Today’s Essential Research had Labor gaining a further point on the primary vote to 37%, with the Coalition steady at 47%. Essential has shown Labor gaining five points on the primary vote over six weeks, to reach a level not seen since March last year. The Coalition’s two-party preferred lead is unchanged at 53-47. Essential has smartly chosen this week to repeat an exercise from a year ago concerning trust in media personalities, finding Alan Jones among the most famous but least trusted (22% trust against 67% do not trust). The others best recognised were Laurie Oakes and George Negus, with the former slightly edging out the latter on trust (72% compared with 69%). Only 17% registered support for funding cuts to the ABC, with around a third each wanting funding maintained or increased. Opinion on government regulation of the media was fairly evenly spread between wanting more, less and the same.

UPDATE (9/10/12): The latest Morgan face-to-face result, combining its surveys over the past two weekends, has Labor down half a point to 37%, the Coalition up 1.5% to 43% and the Greens up half a point to 10.5%. The Coalition’s lead on respondent-allocated preferences is steady at 52-48, but they have gained a point on the 2010 election preferences measure to lead 51-49.

Senate-heavy preselection news:

• Barnaby Joyce’s lower house ambitions for the next election have foundered with Bruce Scott’s determination to serve another term as member for Maranoa. Joyce will not challenge Scott for preselection, saying to do so would be “self-indulgent personality politics”, despite the impression many received from his declared opposition to the locally contentious purchase of the vast Cubbie Station by a consortium led by Chinese interests. Unidentified Nationals quoted by Dennis Shanahan of The Australian “maintain Joyce had the numbers for preselection over Scott but it was going to be an ugly and drawn-out affair”.

• Two of the Queensland Coalition Senators whose terms expire after the next election have announced they will not seek re-election, leaving only 2007 ticket leader Ian MacDonald. Ron Boswell, who has been in the Senate since 1983 and was re-elected from number three in 2007, surprised nobody by announcing that at the age of 70 the time had come to bow out. Andrew Fraser of The Australian reports those in contention to take his place on the LNP Senate ticket include David Goodwin, the Boswell-backed president of the Queensland Chamber of Commerce and Industry, along with LNP vice-president Gary Spence, LNP treasurer Barry O’Sullivan, and Barnaby Joyce staffer Matt Canavan. Liberal Senator Sue Boyce today announced she would not contest the next election as she wished to spend more time with her family, while acknowledging her preselection would have faced opposition from forces who perceive her as too moderate. Steven Scott of the Courier-Mail reported that other applicants are likely to include David Moore, who worked on Campbell Newman’s election campaign. Steven Scott of the Courier-Mail reported that hopefuls for a Senate position included David Moore, an LNP operative whose activities as a lobbyist were recently criticised by Clive Palmer.

◇ ◇ ◇ ◇

◆ **Exercise objective**: Continue the report on Australian polling and preselection news from the point where it stops.

◆ **Dataset extract**:
◇ ◇ ◇ ◇

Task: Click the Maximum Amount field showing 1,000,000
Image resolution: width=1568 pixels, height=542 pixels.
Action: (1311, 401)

◇ ◇ ◇ ◇

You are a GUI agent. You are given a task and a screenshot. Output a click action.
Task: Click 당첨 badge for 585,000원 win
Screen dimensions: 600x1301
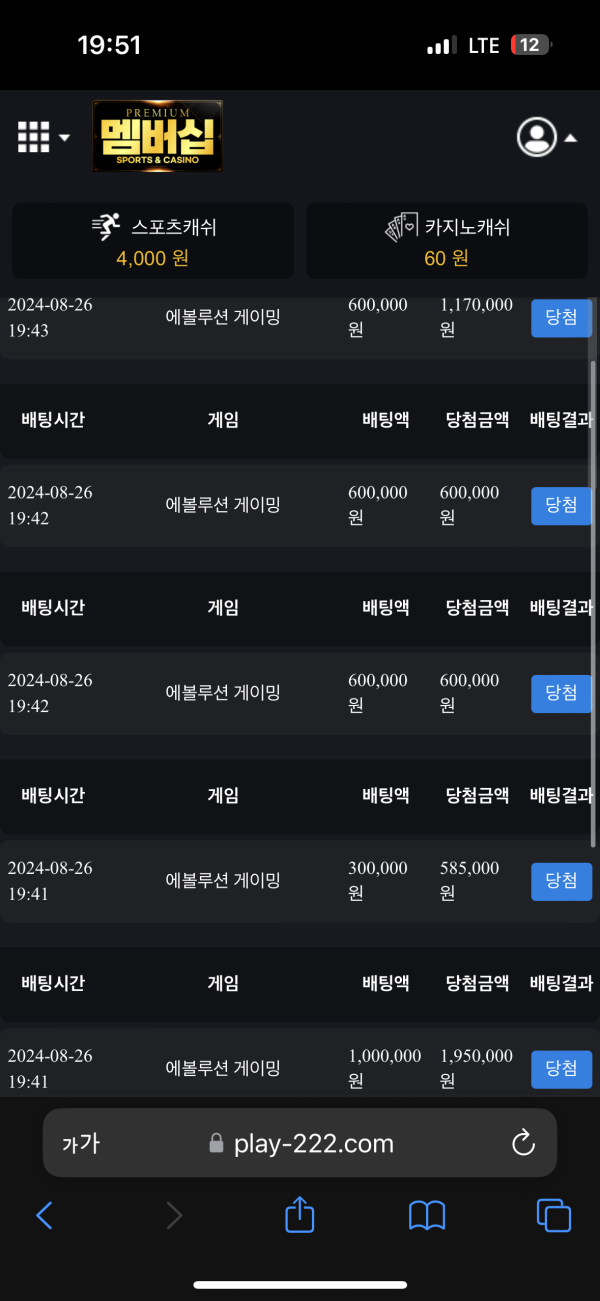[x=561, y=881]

◇ ◇ ◇ ◇

◆ **Response to the exercise**:
• Chris Ketter, state secretary of the Right faction Shop Distributive and Allied Employees Association, has been preselected to top the Queensland Labor Senate ticket. The number one candidate from 2007, Senate President John Hogg, will retire. The second and third elected candidates from last time, Claire Moore and Mark Furner, will retain their old positions, a gloomy prospect for Furner in particular.

• Mark Kenny of The Advertiser reports that Labor in South Australia will not promote Penny Wong to the top of its Senate ticket, despite the “bad look” of having the position instead go to one-time Shop Distributive and Allied Employees Association state secretary Don Farrell on the strength of his Right faction’s control of between 55% and 60% of the votes at the party’s state convention.

• Long-simmering hostilities between the NSW Liberals and Nationals over the seat of Hume have come to an end, with the Nationals agreeing not to field a candidate against Liberal candidate Angus Taylor in his bid to succeed retiring Liberal Alby Schultz. Senator Fiona Nash had most frequently been nominated as a potential candidate, together with state government minister Katrina Hodgkinson.

• Bob Carr told reporters last week that were Robert McClelland to retire in Barton, he could not think of a better candidate to succeed him than his own successor as Premier, Morris Iemma. However, McClelland insists he has no plans to do so.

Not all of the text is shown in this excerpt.